I Corinthians 2

Kardeşler, Tanrı’yla ilgili bildiriyi duyurmak için size geldiğimde, söz ustalığıyla ya da üstün bilgelikle gelmedim.
А я, як прийшов до вас, браття, не прийшов вам звіщати про Боже свідоцтво з добірною мовою або мудрістю,
Aranızdayken, İsa Mesih’ten ve O’nun çarmıha gerilişinden başka hiçbir şey bilmemeye kararlıydım.
бо я надумавсь нічого між вами не знати, крім Ісуса Христа, і Того розп'ятого...
[] Size zayıflık ve korku içinde geldim, tir tir titriyordum!
І я в вас був у немочі, і в страху, і в великім тремтінні.
Sözüm ve bildirim, insan bilgeliğinin ikna edici sözlerine değil, Ruh’un kanıtlayıcı gücüne dayanıyordu.
І слово моє й моя проповідь не в словах переконливих людської мудрости, але в доказі духа та сили,
Öyle ki, imanınız insan bilgeliğine değil, Tanrı gücüne dayansın.
щоб була віра ваша не в мудрості людській, але в силі Божій!
Gerçi olgun kişiler arasında bilgece sözler söylüyoruz; ama bu bilgelik ne şimdiki çağın, ne de bu çağın gelip geçici önderlerinin bilgeliğidir.
А ми говоримо про мудрість між досконалими, але мудрість не віку цього, ані володарів цього віку, що гинуть,
Tanrı’nın saklı bilgeliğinden gizemli biçimde söz ediyoruz. Zamanın başlangıcından önce Tanrı’nın bizim yüceliğimiz için belirlediği bu bilgeliği bu çağın önderlerinden hiçbiri anlamadı. Anlasalardı yüce Rab’bi çarmıha germezlerdi.
але ми говоримо Божу мудрість у таємниці, приховану, яку Бог перед віками призначив нам на славу,
Tanrı’nın saklı bilgeliğinden gizemli biçimde söz ediyoruz. Zamanın başlangıcından önce Tanrı’nın bizim yüceliğimiz için belirlediği bu bilgeliği bu çağın önderlerinden hiçbiri anlamadı. Anlasalardı yüce Rab’bi çarmıha germezlerdi.

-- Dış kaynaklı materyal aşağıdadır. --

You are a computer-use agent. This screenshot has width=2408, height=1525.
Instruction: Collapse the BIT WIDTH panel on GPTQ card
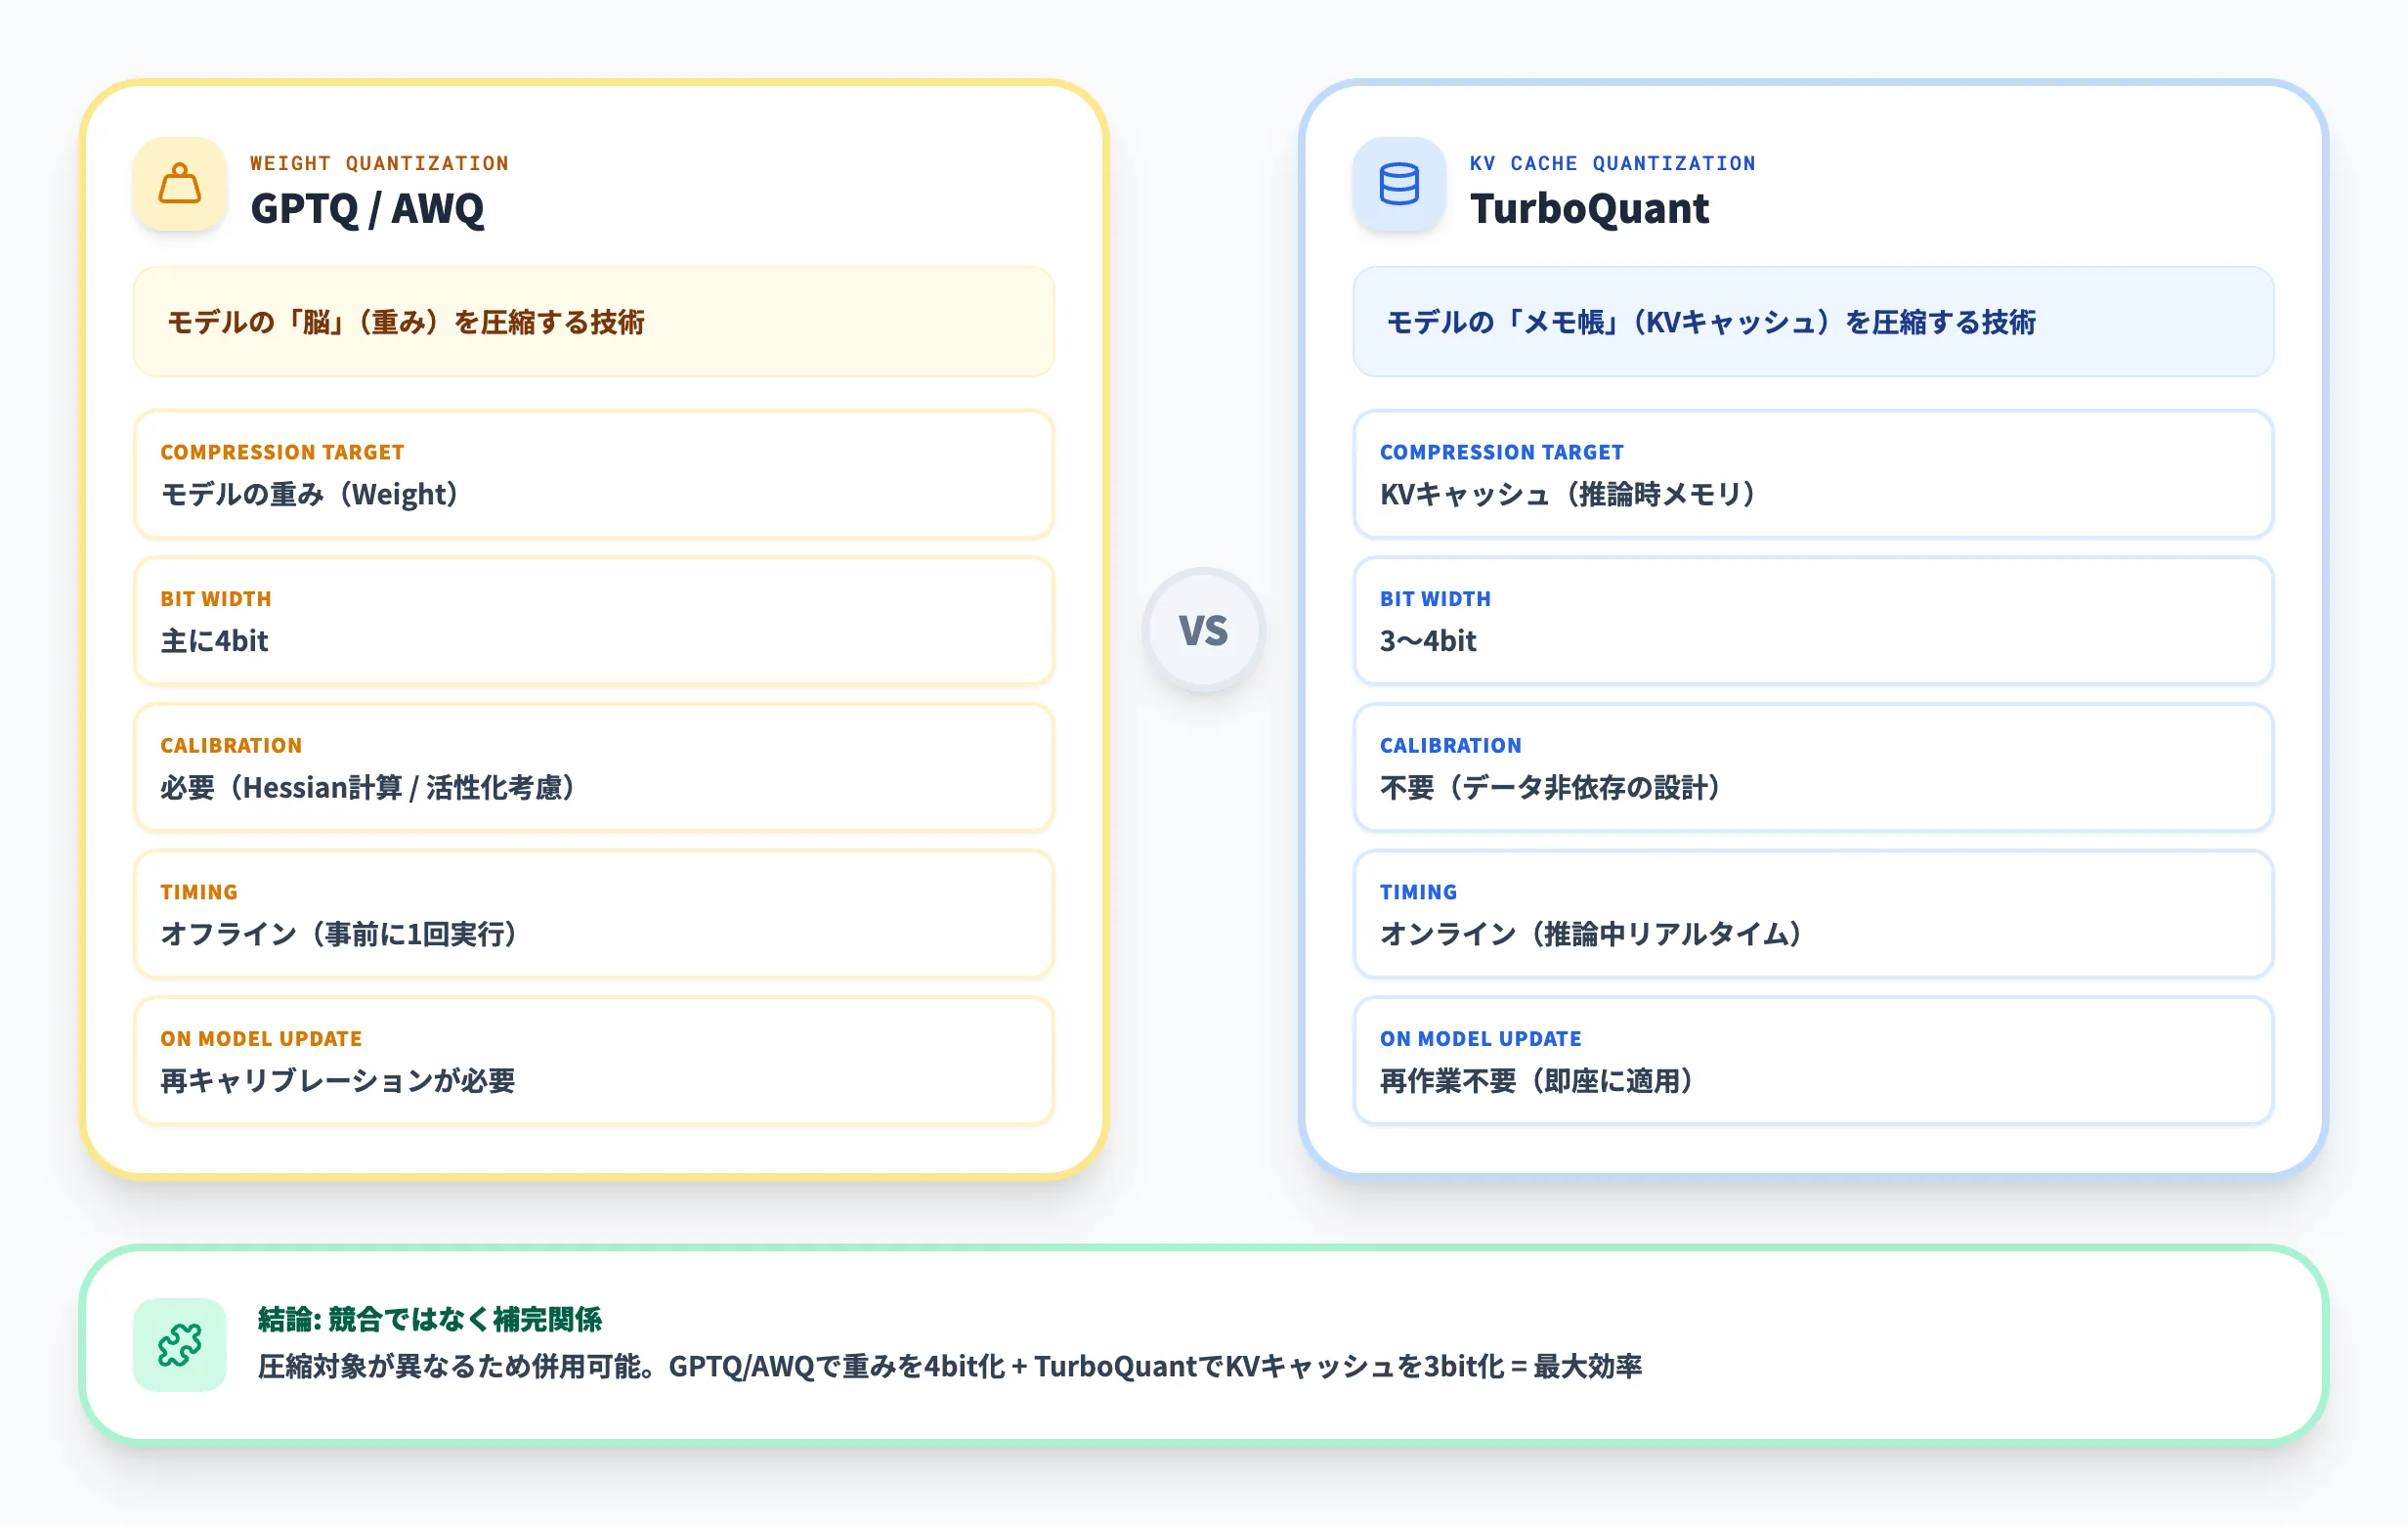coord(593,622)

яку ніхто з володарів цього віку не пізнав; коли б бо пізнали були, то не розп'яли б вони Господа слави!
[] Yazılmış olduğu gibi, “Tanrı’nın kendisini sevenler için hazırladıklarını Hiçbir göz görmedi, Hiçbir kulak duymadı, Hiçbir insan yüreği kavramadı.”
Але, як написано: Чого око не бачило й вухо не чуло, і що на серце людині не впало, те Бог приготував був тим, хто любить Його!
Oysa Tanrı Ruh aracılığıyla bunları bize açıkladı. Çünkü Ruh her şeyi, Tanrı’nın derin düşüncelerini bile araştırır.
А нам Бог відкрив це Своїм Духом, усе бо досліджує Дух, навіть Божі глибини.
İnsanın düşüncelerini, insanın içindeki ruhundan başka kim bilebilir? Bunun gibi, Tanrı’nın düşüncelerini de Tanrı’nın Ruhu’ndan başkası bilemez.
Хто бо з людей знає речі людські, окрім людського духа, що в нім проживає? Так само не знає ніхто й речей Божих, окрім Духа Божого.
Tanrı’nın bize lütfettiklerini bilelim diye, bu dünyanın ruhunu değil, Tanrı’dan gelen Ruh’u aldık.
А ми прийняли духа не світу, але Духа, що з Бога, щоб знати про речі, від Бога даровані нам,
Ruhsal kişilere ruhsal gerçekleri açıklarken, Tanrı’nın lütfettiklerini insan bilgeliğinin öğrettiği sözlerle değil, Ruh’un öğrettiği sözlerle bildiririz.
що й говоримо не вивченими словами людської мудрости, але вивченими від Духа Святого, порівнюючи духовне до духовного.
Doğal kişi, Tanrı’nın Ruhu’yla ilgili gerçekleri kabul etmez. Çünkü bunlar ona saçma gelir, ruhça değerlendirildikleri için bunları anlayamaz.
А людина тілесна не приймає речей, що від Божого Духа, бо їй це глупота, і вона зрозуміти їх не може, бо вони розуміються тільки духовно.
Ruhsal kişi her konuda yargı yürütebilir, ama kimse onun hakkında yargı yürütemez.
Духовна ж людина судить усе, а її судити не може ніхто.
[] “Rab’bin düşüncesini kim bildi ki, O’na öğüt verebilsin?” Oysa biz Mesih’in düşüncesine sahibiz.
Бо хто розум Господній пізнав, який би його міг навчати? А ми маємо розум Христів!